__Your goal__
Please output exactly the lines from the one containing "The height and" through the end of the records below, leaving out any pictures.

Stored data entries:
○ ○ ○

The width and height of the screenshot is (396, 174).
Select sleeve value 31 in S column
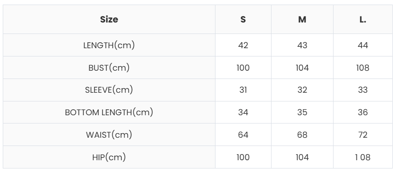(243, 90)
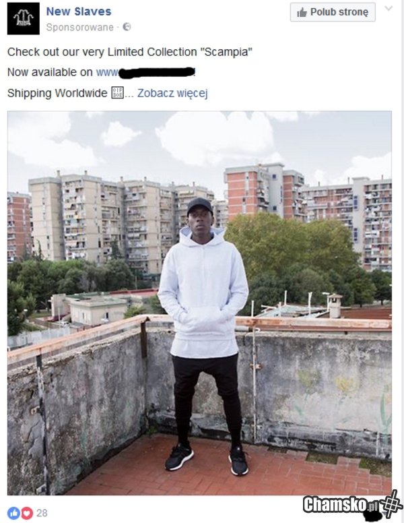404x523 pixels.
Task: Click the Shipping Worldwide text
Action: click(57, 93)
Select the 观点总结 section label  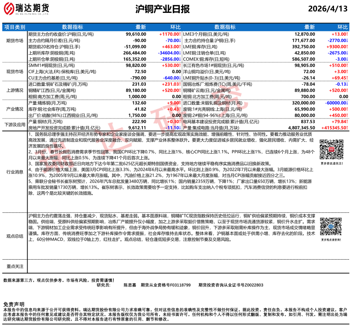coord(15,236)
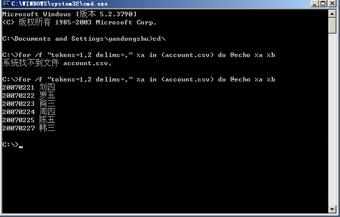Click the output line 20070227 韩三

[29, 128]
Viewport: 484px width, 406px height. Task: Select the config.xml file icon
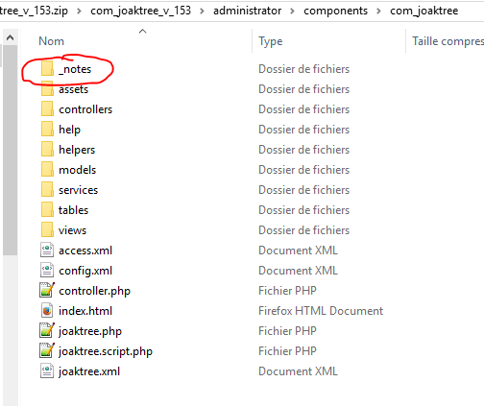point(47,271)
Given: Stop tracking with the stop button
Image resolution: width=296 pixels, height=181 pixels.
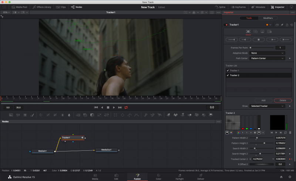Looking at the screenshot, I should tap(259, 39).
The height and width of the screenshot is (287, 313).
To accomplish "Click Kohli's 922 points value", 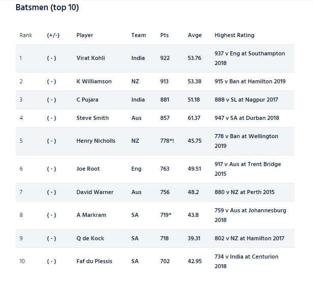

○ ○ ○

__Task response__
The height and width of the screenshot is (287, 313).
To accomplish "Click Kohli's 922 points value", 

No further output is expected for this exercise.